## WHAT IS BEING ASKED
Whenever the word "will" appears in a line of the data below, copy that line.

━━ SOURCE DATA

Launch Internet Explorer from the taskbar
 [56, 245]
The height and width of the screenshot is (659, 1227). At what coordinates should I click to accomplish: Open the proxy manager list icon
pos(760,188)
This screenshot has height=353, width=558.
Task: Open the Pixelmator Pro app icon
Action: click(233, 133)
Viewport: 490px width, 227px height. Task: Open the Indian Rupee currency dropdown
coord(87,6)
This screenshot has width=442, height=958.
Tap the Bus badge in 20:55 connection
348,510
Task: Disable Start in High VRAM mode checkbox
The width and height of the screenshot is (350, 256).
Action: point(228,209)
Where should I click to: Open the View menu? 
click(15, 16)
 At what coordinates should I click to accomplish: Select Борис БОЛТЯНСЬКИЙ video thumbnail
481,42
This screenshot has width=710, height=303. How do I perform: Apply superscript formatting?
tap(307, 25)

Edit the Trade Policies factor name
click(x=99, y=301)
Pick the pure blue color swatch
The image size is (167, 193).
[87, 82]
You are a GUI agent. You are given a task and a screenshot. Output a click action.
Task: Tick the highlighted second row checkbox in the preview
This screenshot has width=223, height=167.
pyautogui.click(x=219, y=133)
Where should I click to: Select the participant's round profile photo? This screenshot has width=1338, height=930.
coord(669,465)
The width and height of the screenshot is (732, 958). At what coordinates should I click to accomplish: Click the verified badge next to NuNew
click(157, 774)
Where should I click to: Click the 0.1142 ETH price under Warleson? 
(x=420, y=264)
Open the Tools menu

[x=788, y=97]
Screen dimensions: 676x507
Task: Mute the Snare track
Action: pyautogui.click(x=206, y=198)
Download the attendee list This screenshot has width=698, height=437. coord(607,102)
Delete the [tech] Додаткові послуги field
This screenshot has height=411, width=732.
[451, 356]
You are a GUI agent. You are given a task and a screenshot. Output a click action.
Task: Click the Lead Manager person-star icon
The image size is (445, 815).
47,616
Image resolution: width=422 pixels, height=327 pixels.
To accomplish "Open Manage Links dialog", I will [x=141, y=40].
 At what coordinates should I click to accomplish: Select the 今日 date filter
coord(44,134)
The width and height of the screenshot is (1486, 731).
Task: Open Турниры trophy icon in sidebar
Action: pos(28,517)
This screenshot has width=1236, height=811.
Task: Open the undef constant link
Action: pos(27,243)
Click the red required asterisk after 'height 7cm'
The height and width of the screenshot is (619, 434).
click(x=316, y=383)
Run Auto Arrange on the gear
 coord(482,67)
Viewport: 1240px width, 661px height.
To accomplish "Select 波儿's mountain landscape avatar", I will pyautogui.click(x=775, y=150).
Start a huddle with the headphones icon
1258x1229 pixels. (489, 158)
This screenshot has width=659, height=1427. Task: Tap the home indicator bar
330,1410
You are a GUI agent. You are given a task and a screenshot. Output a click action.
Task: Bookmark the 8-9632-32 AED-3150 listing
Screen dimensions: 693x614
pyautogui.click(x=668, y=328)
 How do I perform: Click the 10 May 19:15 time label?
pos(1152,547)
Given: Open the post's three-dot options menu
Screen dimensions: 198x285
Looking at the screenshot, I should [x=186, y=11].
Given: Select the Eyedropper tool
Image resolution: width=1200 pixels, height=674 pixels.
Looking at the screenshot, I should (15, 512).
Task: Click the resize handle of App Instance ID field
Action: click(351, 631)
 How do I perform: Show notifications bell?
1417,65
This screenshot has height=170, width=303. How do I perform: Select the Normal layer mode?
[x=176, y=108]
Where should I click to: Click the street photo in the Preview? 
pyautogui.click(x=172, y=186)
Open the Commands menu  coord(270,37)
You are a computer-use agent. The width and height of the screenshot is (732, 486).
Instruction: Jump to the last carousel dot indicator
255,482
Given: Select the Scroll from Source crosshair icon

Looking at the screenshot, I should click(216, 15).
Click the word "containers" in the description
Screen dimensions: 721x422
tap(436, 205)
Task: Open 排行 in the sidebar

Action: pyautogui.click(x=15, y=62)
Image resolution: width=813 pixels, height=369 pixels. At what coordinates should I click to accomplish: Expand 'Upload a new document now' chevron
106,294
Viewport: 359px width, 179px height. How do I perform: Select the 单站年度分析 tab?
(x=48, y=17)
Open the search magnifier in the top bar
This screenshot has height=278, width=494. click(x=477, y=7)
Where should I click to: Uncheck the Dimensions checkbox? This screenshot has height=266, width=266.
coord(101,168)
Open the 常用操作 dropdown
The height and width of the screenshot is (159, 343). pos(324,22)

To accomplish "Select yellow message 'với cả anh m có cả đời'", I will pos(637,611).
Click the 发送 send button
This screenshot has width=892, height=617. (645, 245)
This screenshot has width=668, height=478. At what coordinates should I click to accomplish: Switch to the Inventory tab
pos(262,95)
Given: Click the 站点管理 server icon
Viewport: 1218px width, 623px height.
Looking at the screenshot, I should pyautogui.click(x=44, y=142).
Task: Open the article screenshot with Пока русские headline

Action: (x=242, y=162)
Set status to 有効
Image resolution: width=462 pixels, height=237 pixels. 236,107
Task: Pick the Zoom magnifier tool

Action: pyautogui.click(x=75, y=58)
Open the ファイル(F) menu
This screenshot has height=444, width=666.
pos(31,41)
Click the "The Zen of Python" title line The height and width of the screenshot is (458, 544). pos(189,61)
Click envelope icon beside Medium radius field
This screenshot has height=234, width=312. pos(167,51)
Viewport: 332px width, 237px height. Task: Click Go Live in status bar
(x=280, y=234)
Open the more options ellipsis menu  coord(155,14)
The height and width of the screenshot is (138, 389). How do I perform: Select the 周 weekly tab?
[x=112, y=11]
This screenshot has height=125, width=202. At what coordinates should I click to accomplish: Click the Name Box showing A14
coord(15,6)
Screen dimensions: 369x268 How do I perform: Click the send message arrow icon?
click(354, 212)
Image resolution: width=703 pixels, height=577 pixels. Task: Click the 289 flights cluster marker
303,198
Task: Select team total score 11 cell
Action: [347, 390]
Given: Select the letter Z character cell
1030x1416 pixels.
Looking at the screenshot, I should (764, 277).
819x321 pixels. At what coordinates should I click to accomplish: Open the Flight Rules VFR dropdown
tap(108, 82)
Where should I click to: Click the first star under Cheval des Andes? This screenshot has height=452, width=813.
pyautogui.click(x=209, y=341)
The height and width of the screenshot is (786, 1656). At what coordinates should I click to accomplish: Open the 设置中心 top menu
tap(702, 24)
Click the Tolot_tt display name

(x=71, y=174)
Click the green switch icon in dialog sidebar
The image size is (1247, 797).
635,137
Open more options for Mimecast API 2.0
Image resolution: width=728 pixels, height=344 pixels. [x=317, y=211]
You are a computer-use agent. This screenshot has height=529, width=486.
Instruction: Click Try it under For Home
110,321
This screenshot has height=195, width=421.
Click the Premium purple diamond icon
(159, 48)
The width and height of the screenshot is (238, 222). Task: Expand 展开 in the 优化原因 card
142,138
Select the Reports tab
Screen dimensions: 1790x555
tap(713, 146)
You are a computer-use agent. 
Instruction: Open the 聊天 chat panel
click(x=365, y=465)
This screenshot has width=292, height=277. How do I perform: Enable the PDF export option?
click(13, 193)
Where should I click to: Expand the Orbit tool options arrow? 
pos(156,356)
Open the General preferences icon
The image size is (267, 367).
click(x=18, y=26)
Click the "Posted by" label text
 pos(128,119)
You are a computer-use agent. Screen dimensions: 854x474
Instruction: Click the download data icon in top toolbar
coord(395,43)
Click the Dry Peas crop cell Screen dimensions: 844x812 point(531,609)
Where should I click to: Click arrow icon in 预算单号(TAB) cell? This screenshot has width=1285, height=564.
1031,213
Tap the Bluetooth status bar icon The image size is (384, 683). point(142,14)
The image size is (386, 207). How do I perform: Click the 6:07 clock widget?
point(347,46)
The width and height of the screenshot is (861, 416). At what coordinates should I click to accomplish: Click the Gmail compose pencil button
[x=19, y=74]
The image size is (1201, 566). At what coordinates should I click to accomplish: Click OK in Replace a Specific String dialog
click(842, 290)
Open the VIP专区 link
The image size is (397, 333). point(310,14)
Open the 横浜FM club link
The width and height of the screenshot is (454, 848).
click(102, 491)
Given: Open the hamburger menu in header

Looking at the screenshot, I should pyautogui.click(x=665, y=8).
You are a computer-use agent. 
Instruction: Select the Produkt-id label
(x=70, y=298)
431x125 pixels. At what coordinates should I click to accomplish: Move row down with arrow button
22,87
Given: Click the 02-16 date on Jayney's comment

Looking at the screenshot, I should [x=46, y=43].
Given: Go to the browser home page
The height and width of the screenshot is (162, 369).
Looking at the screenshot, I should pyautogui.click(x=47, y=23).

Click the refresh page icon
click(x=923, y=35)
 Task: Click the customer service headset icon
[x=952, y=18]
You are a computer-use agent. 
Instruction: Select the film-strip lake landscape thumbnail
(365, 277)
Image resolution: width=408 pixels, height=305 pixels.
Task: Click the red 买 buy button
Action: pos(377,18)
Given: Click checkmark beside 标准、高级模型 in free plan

━━━━

## OUTPUT BELOW
To accomplish "Open Manage Links dialog", I will [x=141, y=40].
To accomplish "Select 波儿's mountain landscape avatar", I will pyautogui.click(x=775, y=150).
To accomplish "Select yellow message 'với cả anh m có cả đời'", I will pos(637,611).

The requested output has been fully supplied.